Using blade technology from ClearCube, NCP is bringing its operations into one centre in Croydon that will control the systems based in around 150 car parks spread across the UK. NCP estimates that the centralised system will give 99.9 percent reliability, as well as simplifying its IT operations.
The ClearCube systems will use 67 blade servers as well as "10 or 12" in reserve, according to Neil Robson, the technology director for NCP. The systems will support all of NCP's operations, including CCTV, digital displays and general administration. NCP has invested £1.2m in the new system and installation, of which around £300,000 is for the blades alone.
Robson believes that the move to a centralised environment has made NCP more flexible. "It provides NCP with a highly adaptable computing solution that gives us 100 percent systems availability and significantly simplified IT management," he said.
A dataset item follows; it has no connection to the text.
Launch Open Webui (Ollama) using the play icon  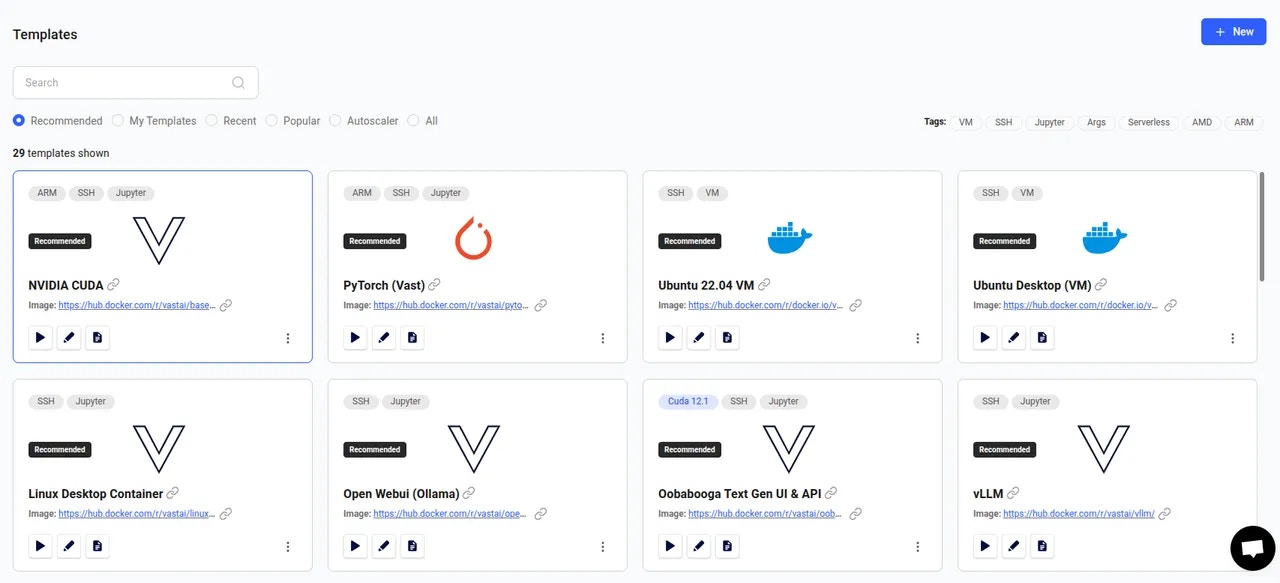click(355, 545)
ClearCube's Sentral 5.0 management system forms the core of the NCP rollout and it gives its IT administrators visibility and control of both local and remote computing deployments. The system offers dynamic resource allocation, virtual desktop management, active health monitoring and blade switching and sparing. Sentral can also be employed to support virtualised desktops, as well as other vendors' blade systems, although there is no virtualisation at the moment. "It is something we are looking at," said Robson.
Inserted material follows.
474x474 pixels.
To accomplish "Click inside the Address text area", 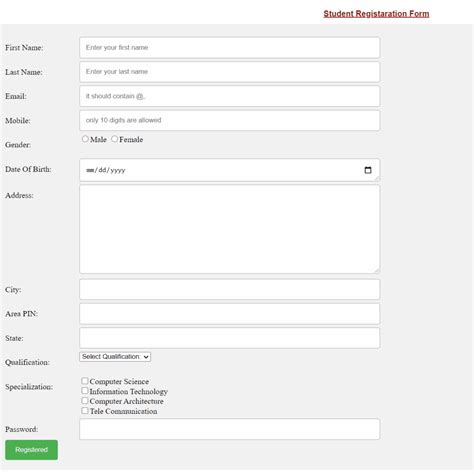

The Croydon centre hosts 16 (human) controllers, who are able to manage NCP's car parks in the UK, overseeing security, payment and customer services operations, from one contact point, Robson says. CCTV at each car park is relayed back to secure operations, while the payments system is linked to all ticket barriers and payment machines. The integration of all car park operations allows NCP operators to connect directly to any barrier in any car park with video and voice feeds to discuss customer enquiries in real-time.
Robson is clear about why he chose ClearCube over some of the better-known names, such as HP or IBM. "ClearCube is smaller and we can get a more personal service because of that," he told ZDNet UK. "We like to be a big fish in a smaller pond. We get very good service from them."